▶ [Document segment]:
:::::
They say breaking up is hard to do, but staying together is even harder. Therapists often cite the number one mistake couples make is waiting to fix problems until it’s too late. Therapy is for those who are committed to their partner, not those already considering separation.
Carriers and brokers have partnered for years to serve employers’ health insurance needs. In today’s U.S. health insurance environment, brokers are under pressure to demonstrate more value, and carriers are operating in a hyper-competitive marketplace. The changing landscape represents an opportunity to re-evaluate the carrier/broker relationship, but how do you know that it might be time for some therapy?
Are you committed to the relationship?
If the broker is not part of the carrier’s long-term growth strategy – for example you are planning a direct or consumer play-down market – therapy won’t help. If the broker is opening their own exchange or deploying strategies to commoditize the insurance product, therapy won’t work.
Are you easy to do business with?
If carriers are not responding with quotes in a timely fashion (e.g., 1-3 days), providing data brokers need to create value, or meeting service level commitments, they are not easy to do business with. If brokers are not transparent – clearly communicating their strategy and partnership needs – they are not easy to do business with. If you are committed but simply not easy to do business with, it’s time for therapy. Therapy represents an opportunity to get these problems out on the table and address them.
:::::
▶ [Pixel coordinate grounding data]:
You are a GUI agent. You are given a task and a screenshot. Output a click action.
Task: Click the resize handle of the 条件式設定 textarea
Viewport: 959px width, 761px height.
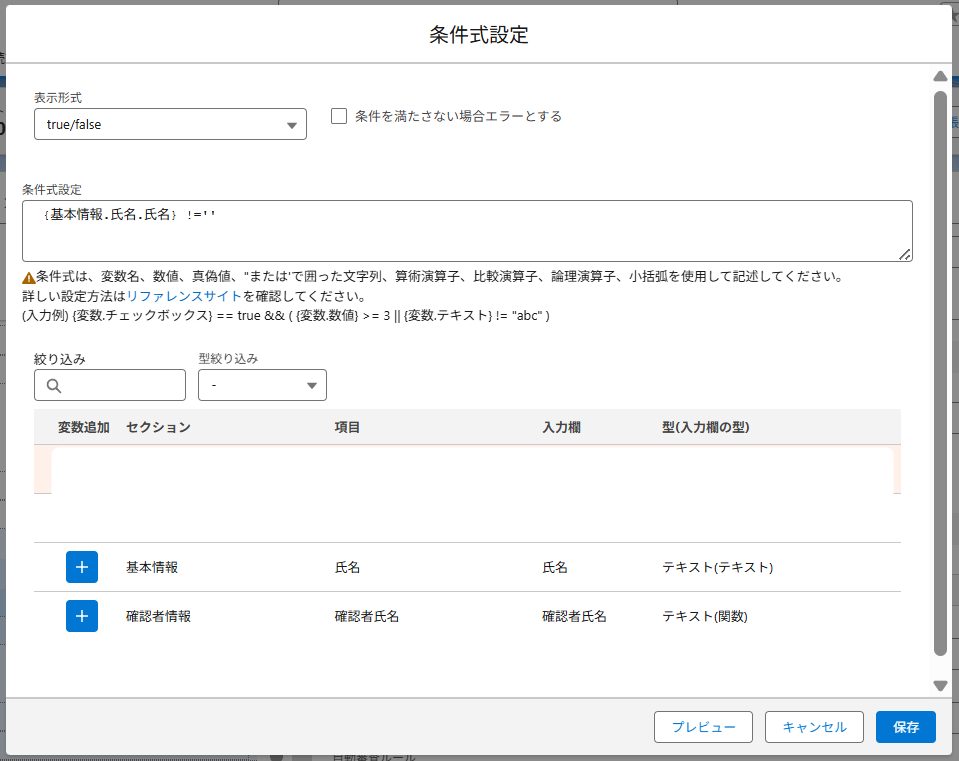[x=904, y=254]
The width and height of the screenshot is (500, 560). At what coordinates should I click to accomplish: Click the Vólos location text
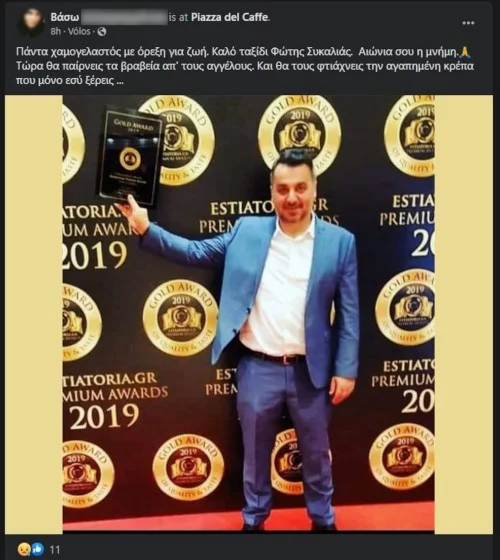pos(79,31)
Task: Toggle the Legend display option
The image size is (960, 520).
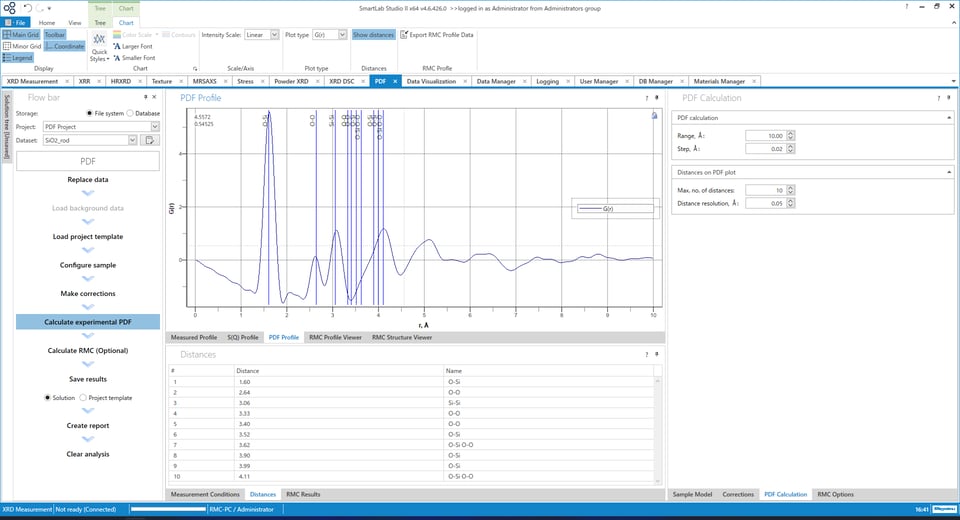Action: coord(18,58)
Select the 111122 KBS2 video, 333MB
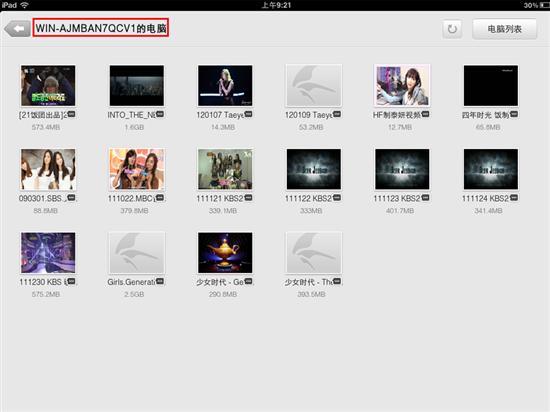Image resolution: width=550 pixels, height=412 pixels. (313, 169)

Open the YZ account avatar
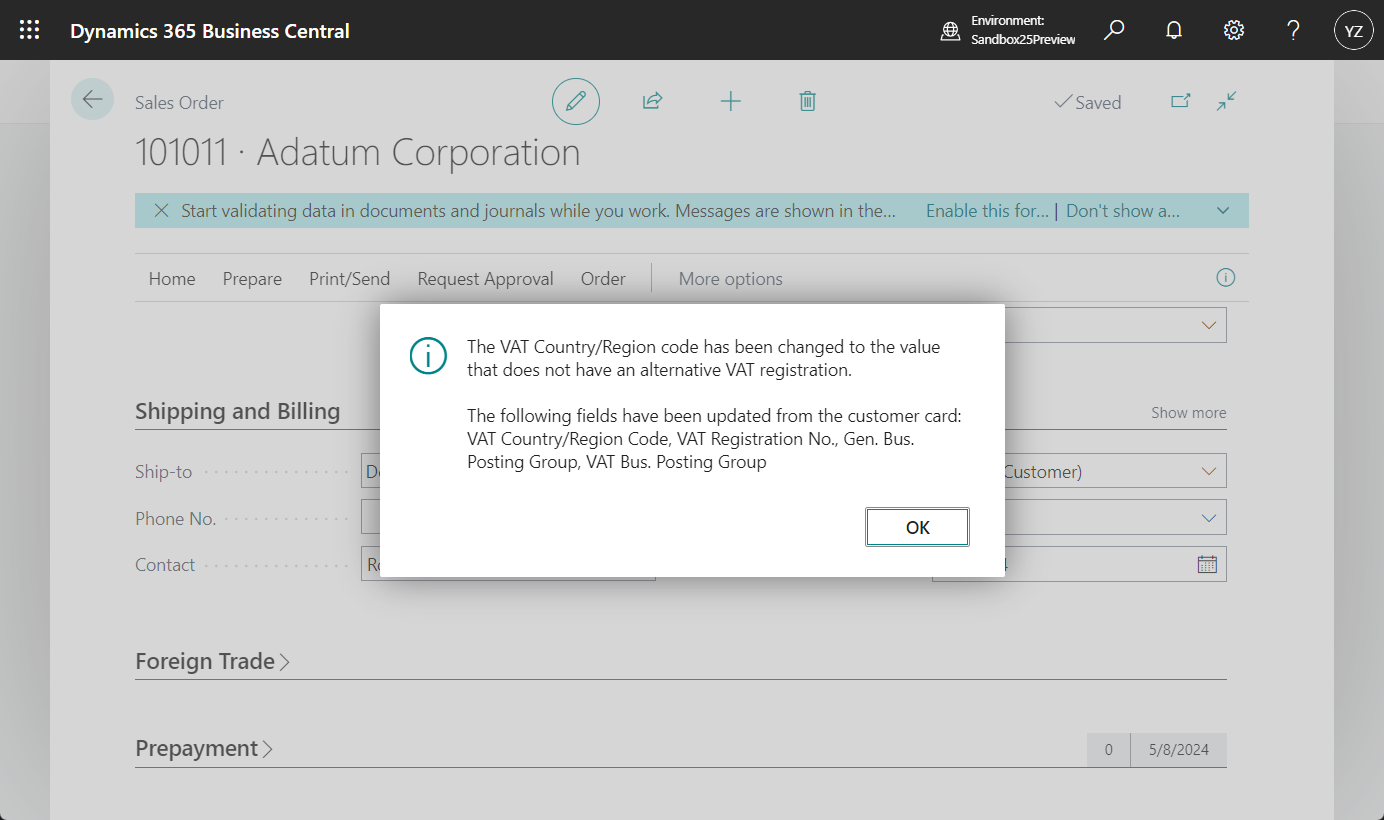click(x=1353, y=30)
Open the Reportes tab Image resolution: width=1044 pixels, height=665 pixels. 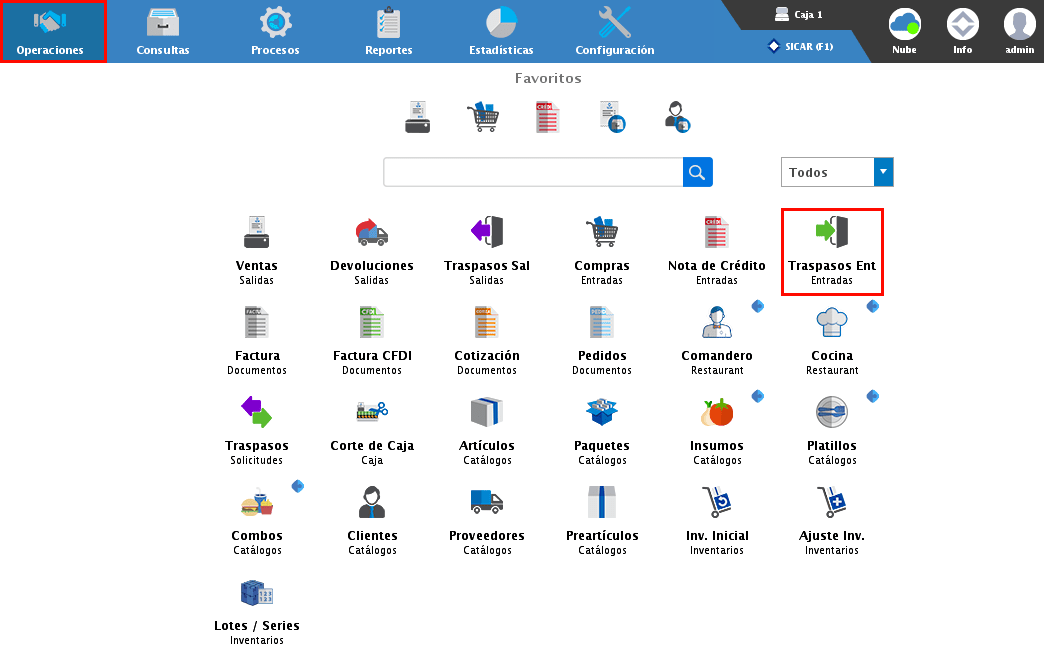click(x=388, y=31)
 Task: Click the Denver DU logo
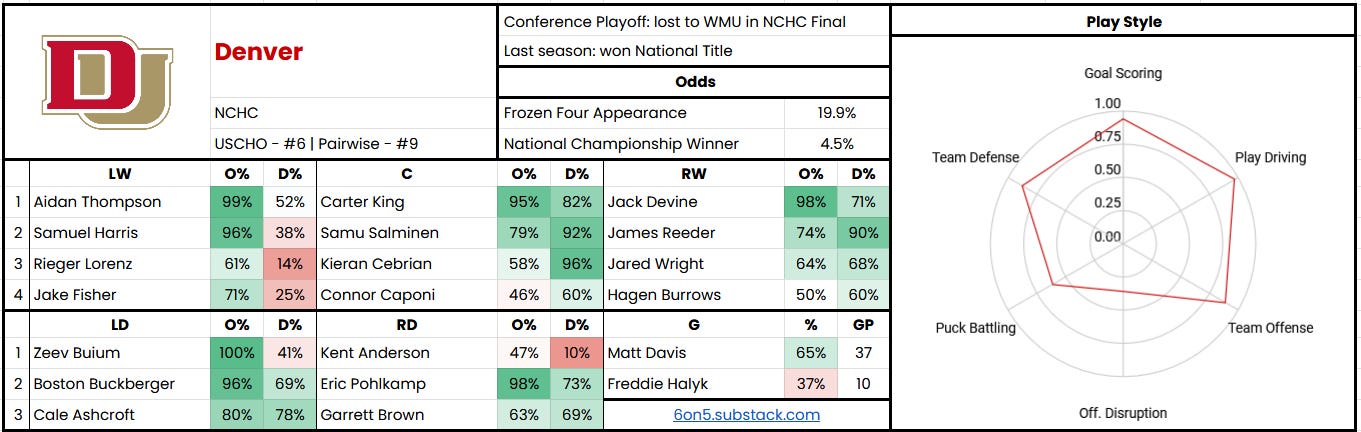(106, 81)
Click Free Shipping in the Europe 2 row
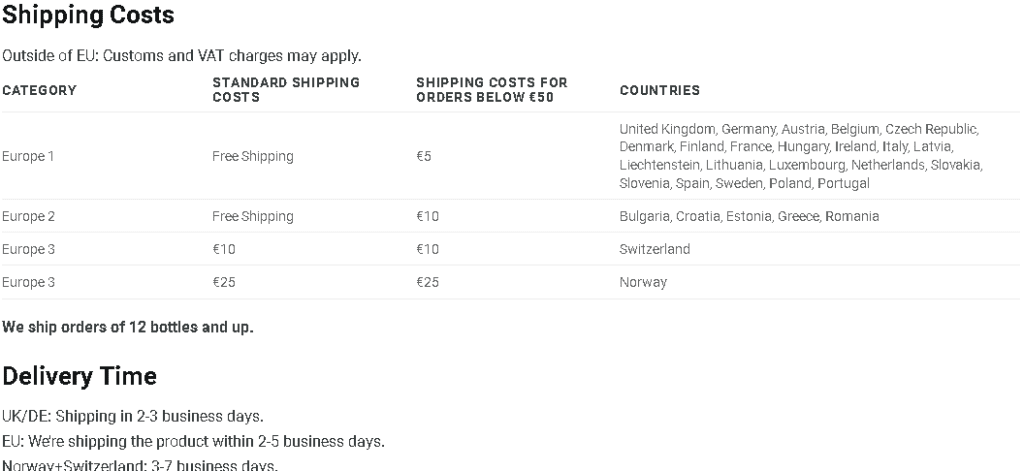The width and height of the screenshot is (1024, 471). tap(253, 216)

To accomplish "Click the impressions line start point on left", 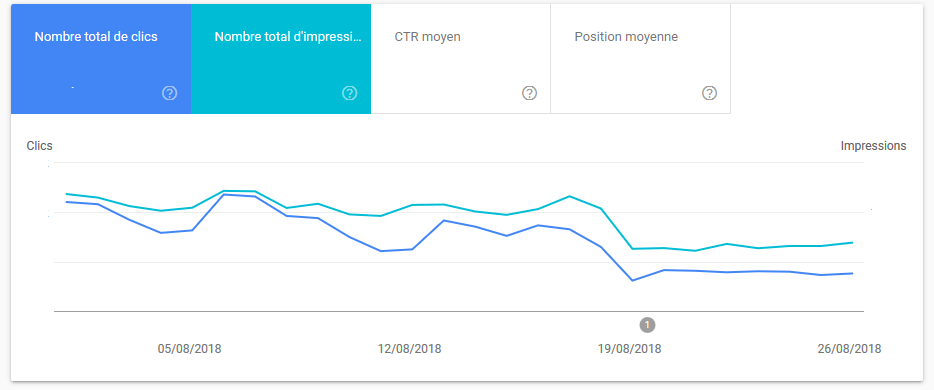I will (x=66, y=194).
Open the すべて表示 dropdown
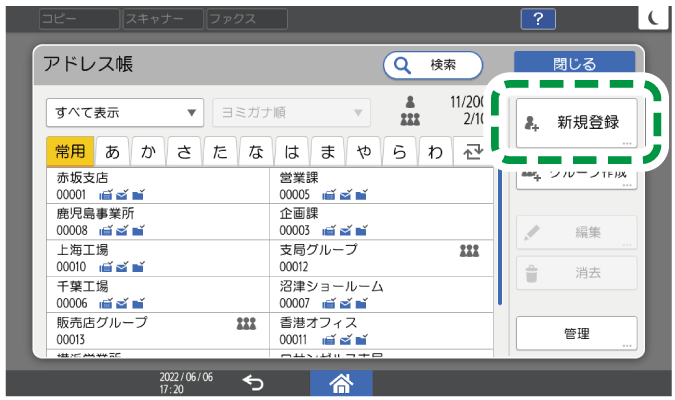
:::::
Answer these questions about the carrier and broker relationship text:
1. What do therapists often cite as the number one mistake couples make?
2. What time frame does the text give as an example of carriers responding with quotes in a timely fashion?
3. What failure on the part of brokers makes them not easy to do business with?

1. Waiting to fix problems until it's too late.
2. 1-3 days.
3. Not being transparent, meaning not clearly communicating their strategy and partnership needs.